'''

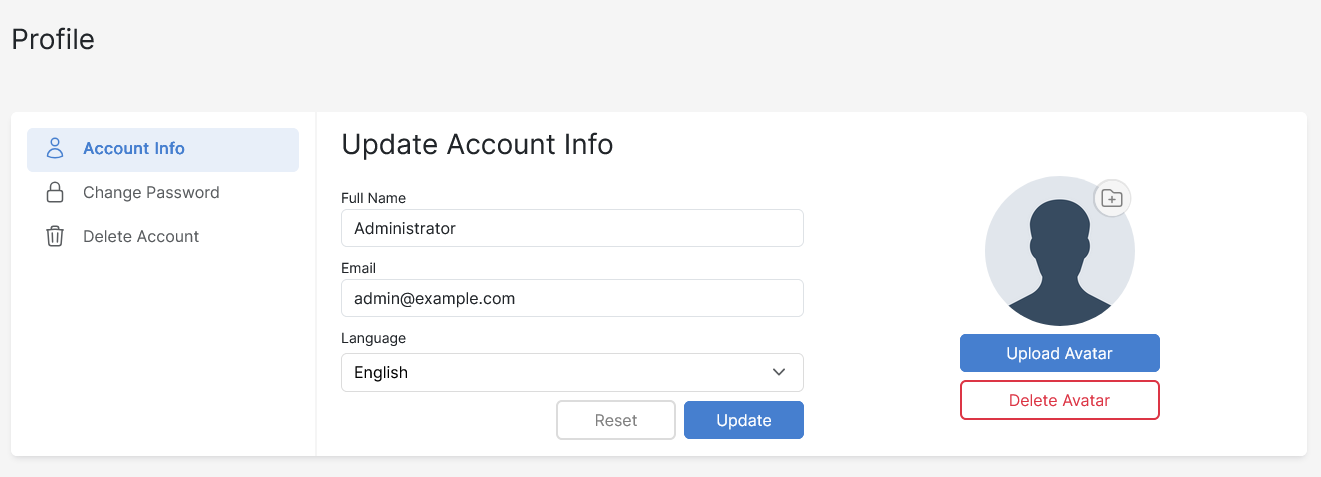This screenshot has width=1321, height=477.
Task: Open the Account Info section
Action: point(134,149)
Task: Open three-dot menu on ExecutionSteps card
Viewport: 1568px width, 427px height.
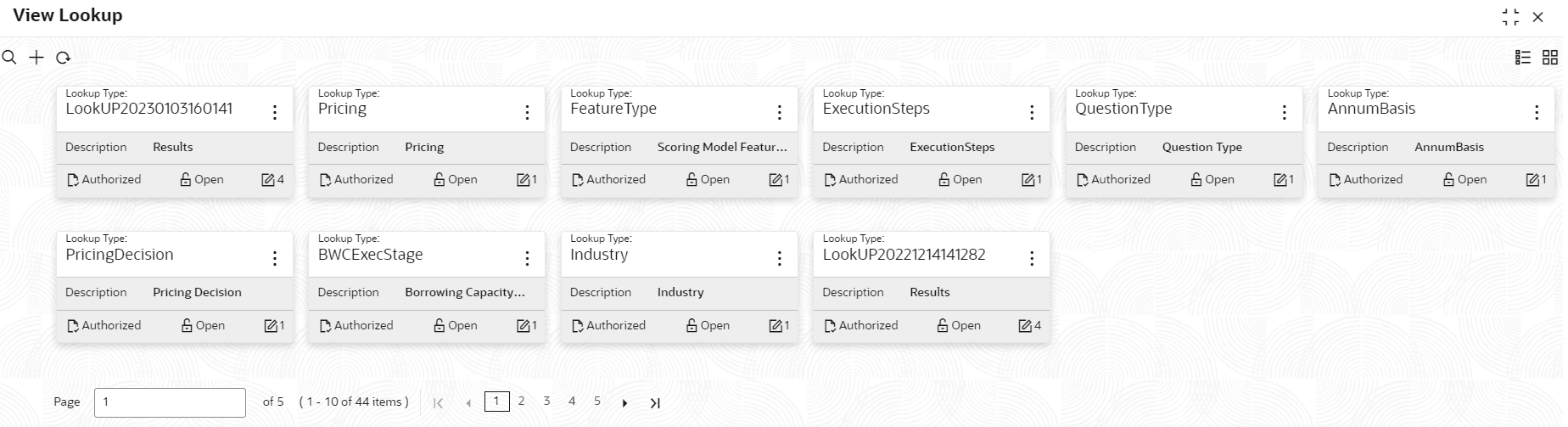Action: (1032, 112)
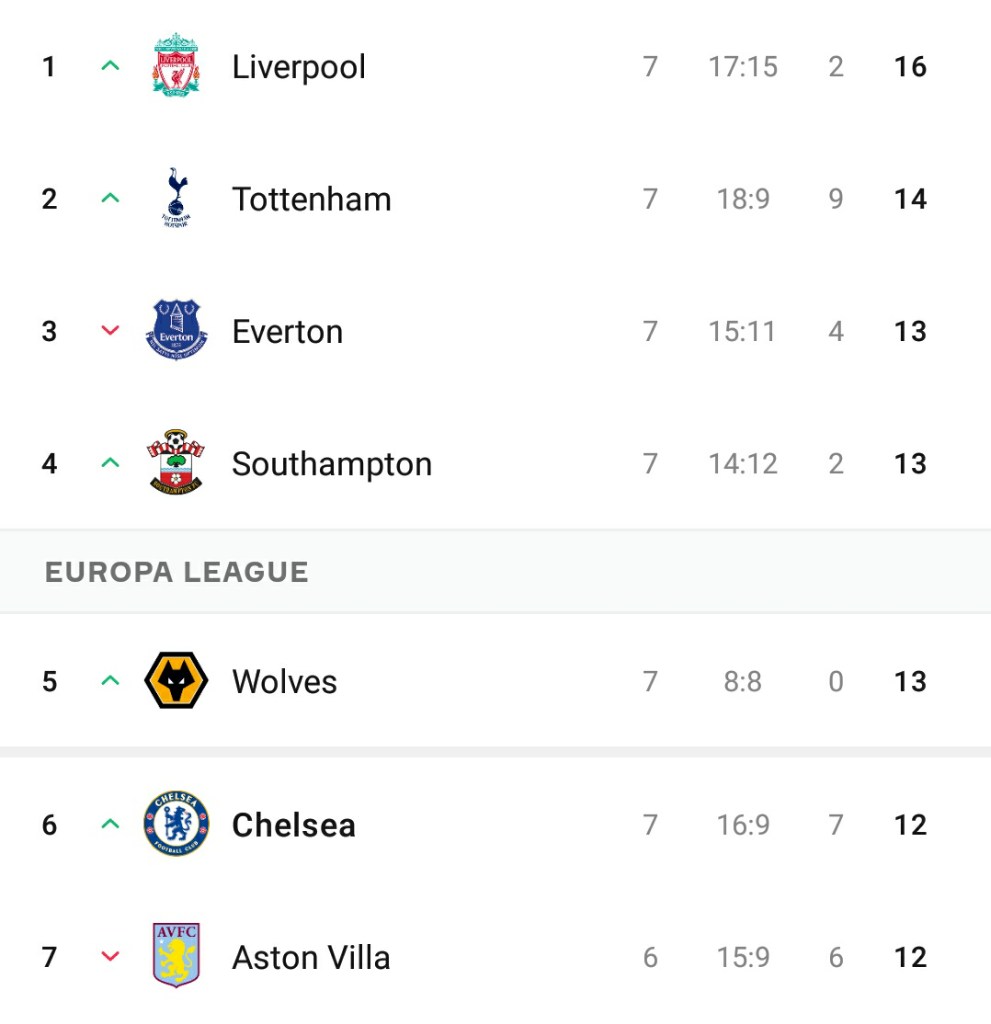This screenshot has height=1024, width=991.
Task: Click the Wolves club crest
Action: click(176, 681)
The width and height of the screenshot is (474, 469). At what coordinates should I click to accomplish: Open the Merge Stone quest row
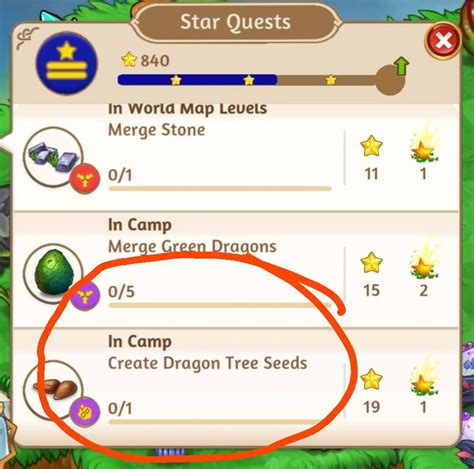[x=235, y=157]
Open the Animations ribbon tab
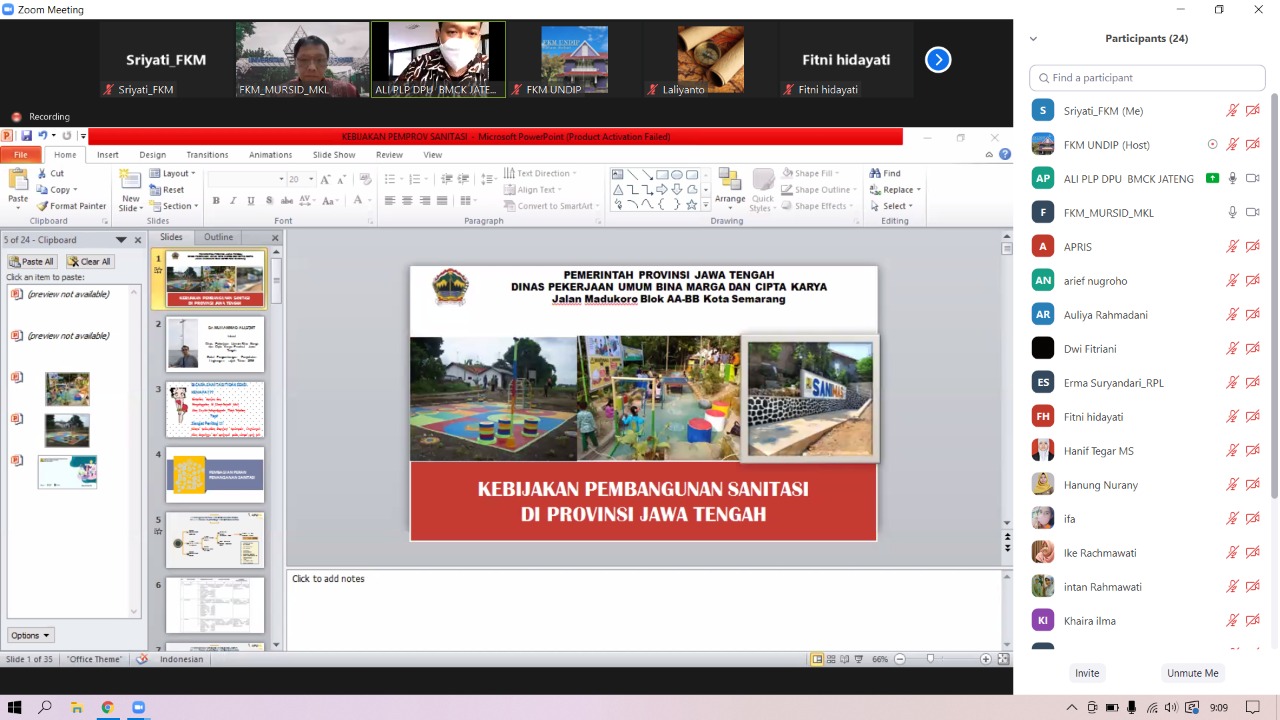Image resolution: width=1280 pixels, height=720 pixels. (270, 155)
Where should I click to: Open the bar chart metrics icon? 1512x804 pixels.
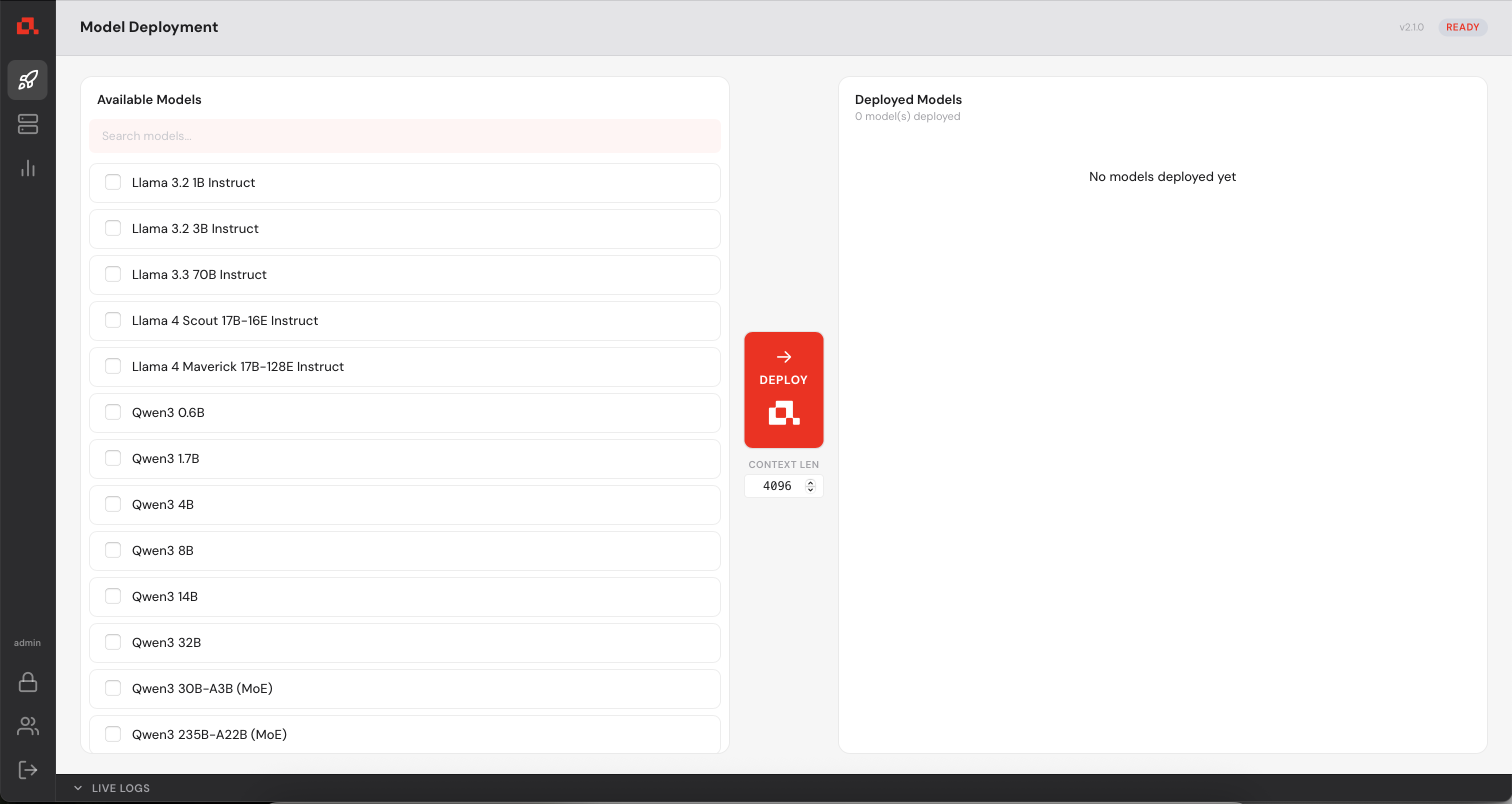pos(28,168)
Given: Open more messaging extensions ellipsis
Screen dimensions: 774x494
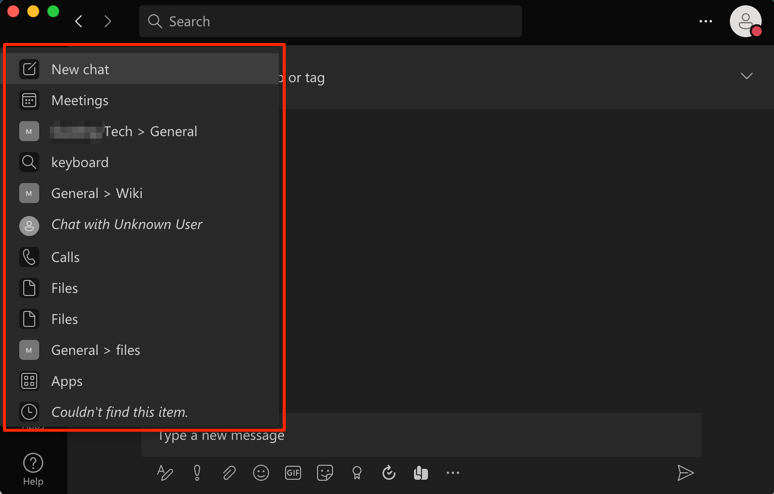Looking at the screenshot, I should pyautogui.click(x=453, y=473).
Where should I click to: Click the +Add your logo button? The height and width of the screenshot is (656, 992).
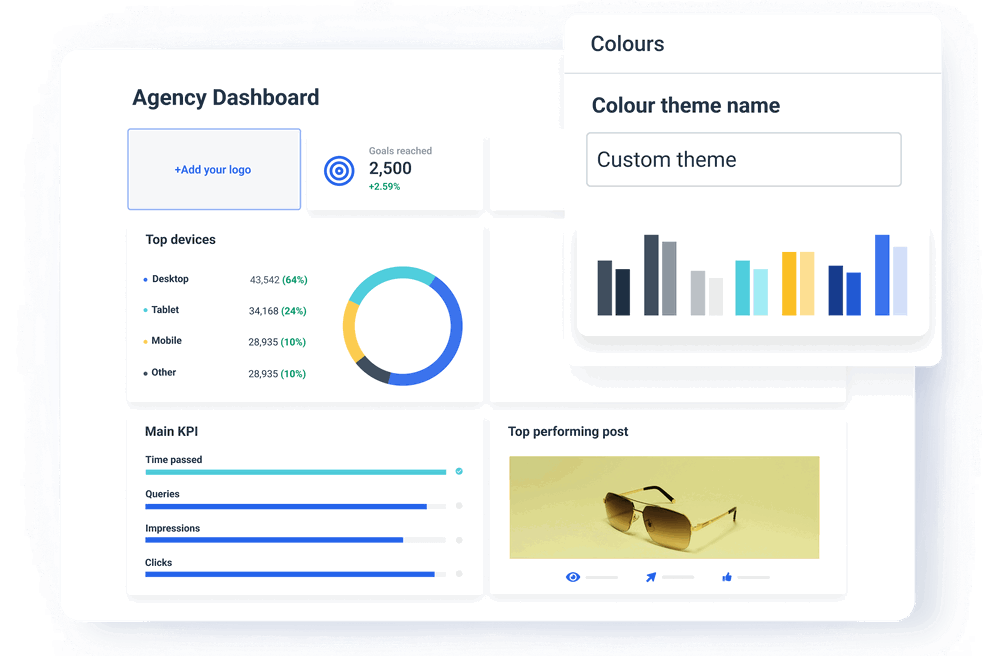[213, 169]
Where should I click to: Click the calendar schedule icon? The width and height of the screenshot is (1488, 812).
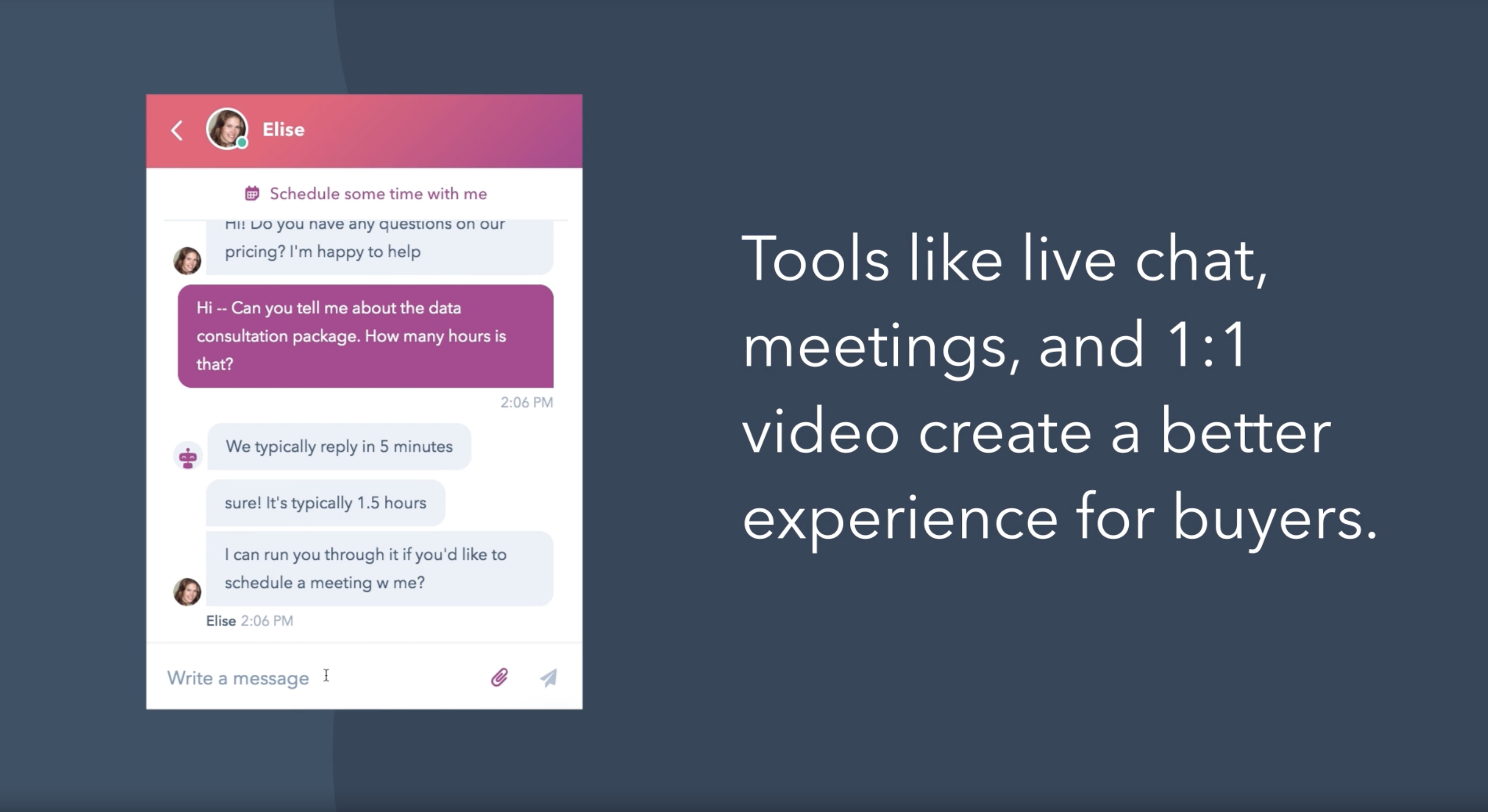(251, 192)
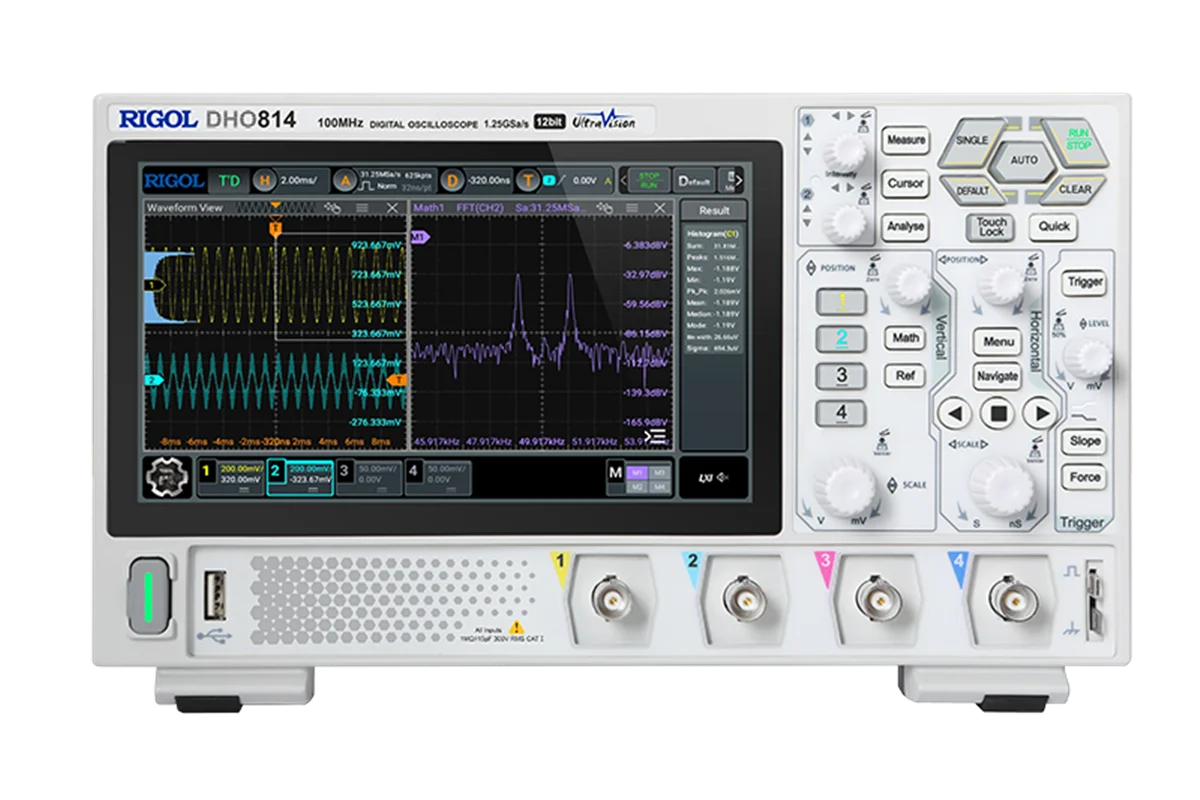Collapse the left chevron before STOP RUN
The height and width of the screenshot is (800, 1200).
tap(621, 182)
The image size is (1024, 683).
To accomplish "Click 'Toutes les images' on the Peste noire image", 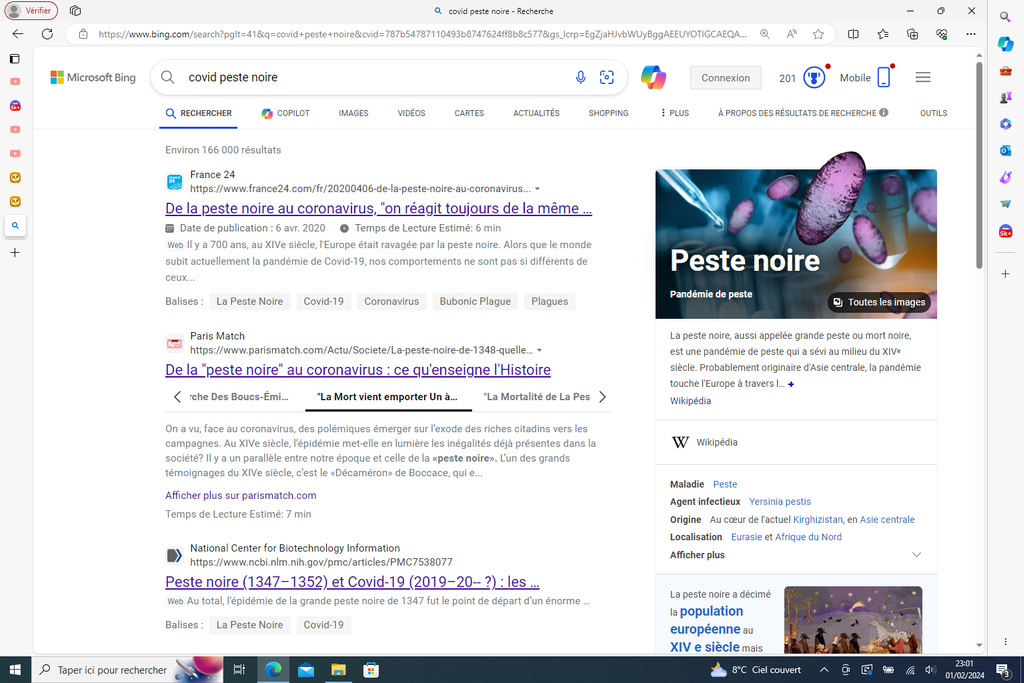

'''

Exercise task:
Write the stretch of the listing from the line containing "Where should I click to: Click the +Add" through the end of the listing, both ends included, as a Markdown table with the columns Row and Line, one numbered row per line. Omit blank lines and leave out the pictures.

Result of the task:
| Row | Line |
|---|---|
| 1 | Where should I click to: Click the +Add your logo button? The height and width of the screenshot is (656, 992). |
| 2 | [213, 169] |
| 3 | Where should I click to: Click the calendar schedule icon? The width and height of the screenshot is (1488, 812). |
| 4 | (251, 192) |
| 5 | Collapse the left chevron before STOP RUN |
| 6 | The height and width of the screenshot is (800, 1200). |
| 7 | tap(621, 182) |
| 8 | The image size is (1024, 683). |
| 9 | To accomplish "Click 'Toutes les images' on the Peste noire image",  |